## Begin Material shown

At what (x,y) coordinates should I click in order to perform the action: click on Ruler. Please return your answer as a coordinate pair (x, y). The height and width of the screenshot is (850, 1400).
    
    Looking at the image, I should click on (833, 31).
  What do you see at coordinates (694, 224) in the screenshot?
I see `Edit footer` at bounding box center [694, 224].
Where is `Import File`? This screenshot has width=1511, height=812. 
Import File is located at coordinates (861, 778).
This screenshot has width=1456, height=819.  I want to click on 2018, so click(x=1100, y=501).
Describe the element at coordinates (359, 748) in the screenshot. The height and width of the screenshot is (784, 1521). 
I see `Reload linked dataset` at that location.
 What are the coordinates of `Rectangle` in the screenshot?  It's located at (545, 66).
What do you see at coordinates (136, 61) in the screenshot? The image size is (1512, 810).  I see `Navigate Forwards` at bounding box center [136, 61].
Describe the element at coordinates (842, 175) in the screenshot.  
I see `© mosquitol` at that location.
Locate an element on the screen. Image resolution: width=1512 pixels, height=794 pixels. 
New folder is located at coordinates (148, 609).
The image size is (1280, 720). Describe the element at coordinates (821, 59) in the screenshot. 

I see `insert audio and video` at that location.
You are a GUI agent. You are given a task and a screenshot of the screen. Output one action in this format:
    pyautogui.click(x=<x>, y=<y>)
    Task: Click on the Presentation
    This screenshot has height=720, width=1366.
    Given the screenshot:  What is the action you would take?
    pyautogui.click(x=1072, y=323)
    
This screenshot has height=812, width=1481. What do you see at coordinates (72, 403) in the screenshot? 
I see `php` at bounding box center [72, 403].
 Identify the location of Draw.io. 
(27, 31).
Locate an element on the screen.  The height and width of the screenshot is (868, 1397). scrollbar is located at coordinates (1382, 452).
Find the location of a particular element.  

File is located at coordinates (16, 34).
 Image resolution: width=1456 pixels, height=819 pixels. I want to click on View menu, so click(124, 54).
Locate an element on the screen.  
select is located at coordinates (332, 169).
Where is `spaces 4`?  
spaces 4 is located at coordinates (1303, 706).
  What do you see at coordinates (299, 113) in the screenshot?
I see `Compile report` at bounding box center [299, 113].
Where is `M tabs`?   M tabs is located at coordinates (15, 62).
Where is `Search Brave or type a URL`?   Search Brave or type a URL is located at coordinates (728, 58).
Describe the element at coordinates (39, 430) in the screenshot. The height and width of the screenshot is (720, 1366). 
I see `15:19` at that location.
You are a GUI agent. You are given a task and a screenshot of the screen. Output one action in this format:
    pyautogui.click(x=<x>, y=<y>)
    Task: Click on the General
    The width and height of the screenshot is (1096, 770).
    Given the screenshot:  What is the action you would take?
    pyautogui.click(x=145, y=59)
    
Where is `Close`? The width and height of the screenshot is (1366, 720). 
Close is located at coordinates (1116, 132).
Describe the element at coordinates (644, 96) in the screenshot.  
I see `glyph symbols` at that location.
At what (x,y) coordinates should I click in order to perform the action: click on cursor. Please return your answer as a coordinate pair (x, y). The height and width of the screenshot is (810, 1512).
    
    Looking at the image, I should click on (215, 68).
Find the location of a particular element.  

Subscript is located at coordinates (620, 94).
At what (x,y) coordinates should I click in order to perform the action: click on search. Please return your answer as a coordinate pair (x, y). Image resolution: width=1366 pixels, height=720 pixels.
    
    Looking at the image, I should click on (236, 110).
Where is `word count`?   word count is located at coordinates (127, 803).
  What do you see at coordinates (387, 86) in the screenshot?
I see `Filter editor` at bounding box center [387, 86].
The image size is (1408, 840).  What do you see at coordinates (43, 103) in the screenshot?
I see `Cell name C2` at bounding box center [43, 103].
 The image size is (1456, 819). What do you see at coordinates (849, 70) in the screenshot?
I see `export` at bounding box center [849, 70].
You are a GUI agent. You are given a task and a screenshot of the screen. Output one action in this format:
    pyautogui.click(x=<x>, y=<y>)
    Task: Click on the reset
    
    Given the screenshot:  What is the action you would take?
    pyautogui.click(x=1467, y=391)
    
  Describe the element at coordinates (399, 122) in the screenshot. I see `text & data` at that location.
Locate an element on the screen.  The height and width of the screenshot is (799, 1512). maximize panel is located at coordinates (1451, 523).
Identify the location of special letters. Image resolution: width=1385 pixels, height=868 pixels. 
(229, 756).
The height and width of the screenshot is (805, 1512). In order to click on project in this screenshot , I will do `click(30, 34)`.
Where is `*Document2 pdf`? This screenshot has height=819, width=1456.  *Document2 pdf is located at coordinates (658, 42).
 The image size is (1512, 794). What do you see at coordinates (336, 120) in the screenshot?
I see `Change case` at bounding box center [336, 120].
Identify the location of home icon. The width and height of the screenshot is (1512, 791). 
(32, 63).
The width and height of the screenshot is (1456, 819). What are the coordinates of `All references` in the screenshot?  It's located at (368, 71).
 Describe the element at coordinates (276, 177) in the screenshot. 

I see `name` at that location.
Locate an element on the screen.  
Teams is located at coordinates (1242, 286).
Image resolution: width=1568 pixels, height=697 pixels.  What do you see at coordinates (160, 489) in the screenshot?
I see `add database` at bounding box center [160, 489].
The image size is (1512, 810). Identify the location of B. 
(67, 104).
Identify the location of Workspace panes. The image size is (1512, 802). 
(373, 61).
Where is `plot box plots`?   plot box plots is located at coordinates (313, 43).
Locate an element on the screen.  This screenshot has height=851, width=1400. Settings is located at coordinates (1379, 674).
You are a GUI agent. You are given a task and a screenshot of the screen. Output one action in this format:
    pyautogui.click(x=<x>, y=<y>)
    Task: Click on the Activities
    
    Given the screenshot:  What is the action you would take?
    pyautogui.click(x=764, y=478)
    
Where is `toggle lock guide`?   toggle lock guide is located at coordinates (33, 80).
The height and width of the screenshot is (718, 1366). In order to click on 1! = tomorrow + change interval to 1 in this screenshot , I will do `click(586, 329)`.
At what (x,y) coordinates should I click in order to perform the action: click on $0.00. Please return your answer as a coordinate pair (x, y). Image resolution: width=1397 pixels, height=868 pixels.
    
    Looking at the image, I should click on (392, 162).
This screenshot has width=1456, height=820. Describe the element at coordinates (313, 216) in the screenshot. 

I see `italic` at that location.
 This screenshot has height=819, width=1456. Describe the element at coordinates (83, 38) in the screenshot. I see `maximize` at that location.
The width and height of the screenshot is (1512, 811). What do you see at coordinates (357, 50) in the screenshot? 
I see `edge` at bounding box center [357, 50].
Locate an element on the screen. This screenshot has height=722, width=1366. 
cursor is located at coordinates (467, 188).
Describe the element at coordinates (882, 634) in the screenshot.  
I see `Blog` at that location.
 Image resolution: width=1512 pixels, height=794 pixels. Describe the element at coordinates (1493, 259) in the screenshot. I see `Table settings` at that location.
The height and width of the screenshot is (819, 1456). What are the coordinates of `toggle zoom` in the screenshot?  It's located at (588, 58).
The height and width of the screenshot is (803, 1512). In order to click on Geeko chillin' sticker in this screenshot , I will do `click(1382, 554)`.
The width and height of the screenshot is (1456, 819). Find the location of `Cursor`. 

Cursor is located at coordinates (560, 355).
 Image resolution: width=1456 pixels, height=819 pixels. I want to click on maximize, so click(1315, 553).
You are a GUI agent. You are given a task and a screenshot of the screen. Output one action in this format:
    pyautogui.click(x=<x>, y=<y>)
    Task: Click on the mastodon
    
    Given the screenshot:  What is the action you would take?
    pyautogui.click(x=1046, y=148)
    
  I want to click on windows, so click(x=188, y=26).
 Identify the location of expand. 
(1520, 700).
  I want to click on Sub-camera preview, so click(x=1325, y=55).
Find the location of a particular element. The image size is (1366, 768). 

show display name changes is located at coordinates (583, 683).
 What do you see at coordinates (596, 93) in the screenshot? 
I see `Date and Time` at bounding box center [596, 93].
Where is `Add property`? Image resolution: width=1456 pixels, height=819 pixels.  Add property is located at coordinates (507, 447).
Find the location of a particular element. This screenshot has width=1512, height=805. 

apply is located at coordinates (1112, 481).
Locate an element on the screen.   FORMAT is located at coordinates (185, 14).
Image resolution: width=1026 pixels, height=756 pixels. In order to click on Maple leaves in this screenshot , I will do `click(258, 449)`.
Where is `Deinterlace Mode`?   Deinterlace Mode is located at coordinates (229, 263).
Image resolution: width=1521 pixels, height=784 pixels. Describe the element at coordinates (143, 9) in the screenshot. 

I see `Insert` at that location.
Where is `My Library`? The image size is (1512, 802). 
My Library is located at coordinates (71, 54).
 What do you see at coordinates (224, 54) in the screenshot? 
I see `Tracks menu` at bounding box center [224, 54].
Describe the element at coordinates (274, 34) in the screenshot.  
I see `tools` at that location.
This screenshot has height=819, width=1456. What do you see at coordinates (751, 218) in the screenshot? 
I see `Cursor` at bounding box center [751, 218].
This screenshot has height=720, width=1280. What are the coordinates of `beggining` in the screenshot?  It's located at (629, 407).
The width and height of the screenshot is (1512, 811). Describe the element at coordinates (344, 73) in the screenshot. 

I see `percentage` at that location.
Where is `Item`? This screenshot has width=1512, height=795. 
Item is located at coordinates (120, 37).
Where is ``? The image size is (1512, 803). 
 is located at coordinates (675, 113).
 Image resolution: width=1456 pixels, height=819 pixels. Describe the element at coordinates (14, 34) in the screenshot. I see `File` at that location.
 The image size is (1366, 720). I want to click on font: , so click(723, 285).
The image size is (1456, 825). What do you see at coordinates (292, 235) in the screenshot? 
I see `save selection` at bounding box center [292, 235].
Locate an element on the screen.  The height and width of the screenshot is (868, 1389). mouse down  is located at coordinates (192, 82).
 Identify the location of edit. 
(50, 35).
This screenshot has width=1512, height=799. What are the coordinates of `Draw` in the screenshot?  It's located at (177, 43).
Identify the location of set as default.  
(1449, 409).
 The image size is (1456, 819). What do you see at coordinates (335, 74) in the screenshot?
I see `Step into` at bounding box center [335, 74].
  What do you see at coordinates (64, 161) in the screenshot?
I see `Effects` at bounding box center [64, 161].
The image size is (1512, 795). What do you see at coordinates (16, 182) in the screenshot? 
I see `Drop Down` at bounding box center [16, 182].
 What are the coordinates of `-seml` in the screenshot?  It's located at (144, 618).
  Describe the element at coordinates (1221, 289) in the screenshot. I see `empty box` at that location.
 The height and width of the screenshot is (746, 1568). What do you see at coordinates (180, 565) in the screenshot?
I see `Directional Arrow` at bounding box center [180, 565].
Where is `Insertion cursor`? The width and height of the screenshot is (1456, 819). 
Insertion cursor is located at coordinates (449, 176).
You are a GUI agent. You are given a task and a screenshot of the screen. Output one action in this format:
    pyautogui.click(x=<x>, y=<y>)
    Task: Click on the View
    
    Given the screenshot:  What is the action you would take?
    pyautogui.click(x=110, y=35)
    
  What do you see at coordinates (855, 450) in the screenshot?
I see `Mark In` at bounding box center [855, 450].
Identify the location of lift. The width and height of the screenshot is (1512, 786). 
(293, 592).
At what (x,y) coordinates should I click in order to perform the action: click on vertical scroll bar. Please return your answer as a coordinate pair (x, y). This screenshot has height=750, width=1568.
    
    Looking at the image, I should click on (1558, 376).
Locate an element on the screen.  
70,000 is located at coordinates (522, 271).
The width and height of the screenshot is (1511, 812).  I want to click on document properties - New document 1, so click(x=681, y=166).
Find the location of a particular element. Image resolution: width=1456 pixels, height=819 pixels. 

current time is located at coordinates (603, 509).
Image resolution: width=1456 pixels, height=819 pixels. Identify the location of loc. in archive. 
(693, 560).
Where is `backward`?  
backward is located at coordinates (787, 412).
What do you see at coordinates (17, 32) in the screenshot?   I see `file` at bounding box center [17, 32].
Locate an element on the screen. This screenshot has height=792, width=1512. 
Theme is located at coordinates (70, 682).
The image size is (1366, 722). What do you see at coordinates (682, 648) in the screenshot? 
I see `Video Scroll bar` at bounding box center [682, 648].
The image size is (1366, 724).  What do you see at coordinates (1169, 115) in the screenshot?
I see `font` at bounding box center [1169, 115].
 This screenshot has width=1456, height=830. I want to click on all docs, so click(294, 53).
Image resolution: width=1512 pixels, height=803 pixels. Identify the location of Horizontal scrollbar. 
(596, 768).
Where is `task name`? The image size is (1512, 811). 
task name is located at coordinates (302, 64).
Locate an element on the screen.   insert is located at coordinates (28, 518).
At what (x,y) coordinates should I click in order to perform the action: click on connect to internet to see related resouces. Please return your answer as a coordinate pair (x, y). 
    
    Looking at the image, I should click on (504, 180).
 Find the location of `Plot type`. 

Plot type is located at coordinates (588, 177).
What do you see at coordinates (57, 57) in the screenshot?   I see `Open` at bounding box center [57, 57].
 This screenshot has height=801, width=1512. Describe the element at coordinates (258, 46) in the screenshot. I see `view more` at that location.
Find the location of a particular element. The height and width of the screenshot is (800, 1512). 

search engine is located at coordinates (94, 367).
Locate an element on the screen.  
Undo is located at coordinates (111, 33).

## End Material shown

• [Aim] Please extract the records between the line holding "The width and height of the screenshot is (1512, 811). What" and the line holding "The height and width of the screenshot is (819, 1456).", inclusive, and repeat them without any change.

• [Problem solution]
The width and height of the screenshot is (1512, 811). What do you see at coordinates (357, 50) in the screenshot? 
I see `edge` at bounding box center [357, 50].
Locate an element on the screen. This screenshot has height=722, width=1366. 
cursor is located at coordinates (467, 188).
Describe the element at coordinates (882, 634) in the screenshot.  
I see `Blog` at that location.
 Image resolution: width=1512 pixels, height=794 pixels. Describe the element at coordinates (1493, 259) in the screenshot. I see `Table settings` at that location.
The height and width of the screenshot is (819, 1456). What are the coordinates of `toggle zoom` in the screenshot?  It's located at (588, 58).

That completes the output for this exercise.